How do you feel about god? I don't know how to answer that question. It has been on my mind a lot lately.
For the last few months I have had a very negative outlook on things. We are broke and struggling every day to make ends meet, and it seems like that is the only fact I can focus on. This needs to change. When I decided that I needed a new outlook on life, I started thinking about God lately. I was brought up semi religious environment. My Grandmother is a devote catholic, and brought her kids up in the church. My mother was baptized as a protestant and not brought up in church. Because of these 2 different upbringing by my own parents, Religion was not pushed upon us, which I am forever grateful for. This has lead me to be what I call a bad catholic/Christian.
I believe in God and Jesus Christ, However I don't know if I put my whole heart into it like so many do.
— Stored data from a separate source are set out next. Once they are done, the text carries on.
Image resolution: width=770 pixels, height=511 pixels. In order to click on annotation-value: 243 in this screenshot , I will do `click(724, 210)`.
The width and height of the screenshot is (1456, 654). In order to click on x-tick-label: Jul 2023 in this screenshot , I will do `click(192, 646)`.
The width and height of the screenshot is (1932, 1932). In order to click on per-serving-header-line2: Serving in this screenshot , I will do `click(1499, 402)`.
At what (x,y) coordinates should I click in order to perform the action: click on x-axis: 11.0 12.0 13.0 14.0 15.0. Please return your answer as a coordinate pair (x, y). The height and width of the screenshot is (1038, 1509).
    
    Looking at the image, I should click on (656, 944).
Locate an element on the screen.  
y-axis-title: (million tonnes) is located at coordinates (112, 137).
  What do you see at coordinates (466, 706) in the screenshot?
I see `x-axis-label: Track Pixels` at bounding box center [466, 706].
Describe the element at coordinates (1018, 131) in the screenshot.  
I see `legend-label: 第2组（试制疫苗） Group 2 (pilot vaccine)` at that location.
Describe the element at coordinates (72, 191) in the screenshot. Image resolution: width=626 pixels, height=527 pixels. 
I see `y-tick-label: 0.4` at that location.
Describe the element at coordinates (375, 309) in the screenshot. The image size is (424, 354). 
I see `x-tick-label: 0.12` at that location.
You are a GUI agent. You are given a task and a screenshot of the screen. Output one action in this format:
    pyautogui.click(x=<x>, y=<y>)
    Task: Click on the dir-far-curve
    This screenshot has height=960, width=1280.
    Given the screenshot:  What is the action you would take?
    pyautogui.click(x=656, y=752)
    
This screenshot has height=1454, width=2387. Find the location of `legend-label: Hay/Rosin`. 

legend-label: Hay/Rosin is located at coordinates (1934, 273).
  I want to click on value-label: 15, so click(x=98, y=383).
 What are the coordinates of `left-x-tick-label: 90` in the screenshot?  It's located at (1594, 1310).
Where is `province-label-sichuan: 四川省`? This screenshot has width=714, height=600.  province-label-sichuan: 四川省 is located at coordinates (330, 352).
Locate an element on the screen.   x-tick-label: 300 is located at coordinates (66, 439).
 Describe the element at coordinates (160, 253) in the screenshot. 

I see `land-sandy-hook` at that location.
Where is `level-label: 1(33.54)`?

I find it hard to put my faith and trust in someone or something, when things are going as badly as they are currently. I know that many of you reading would tell me, now is the time to find my faith and put all my trust into the church and Christ, but I just can't do it. I feel like I am waiting on a sign from someone or something telling me this is how I need to lead my life, but will I recognize the sign when it comes my way.
Everyday is a new question for me, but for now the one thing I know is that I need to change my thoughts, and put my trust in my family and start finding the light in every day. I have a great life, yes it is hard, yes we struggle, but we love one another, and our beautiful son. We have family who loves and supports us and for that I will always be forever grateful.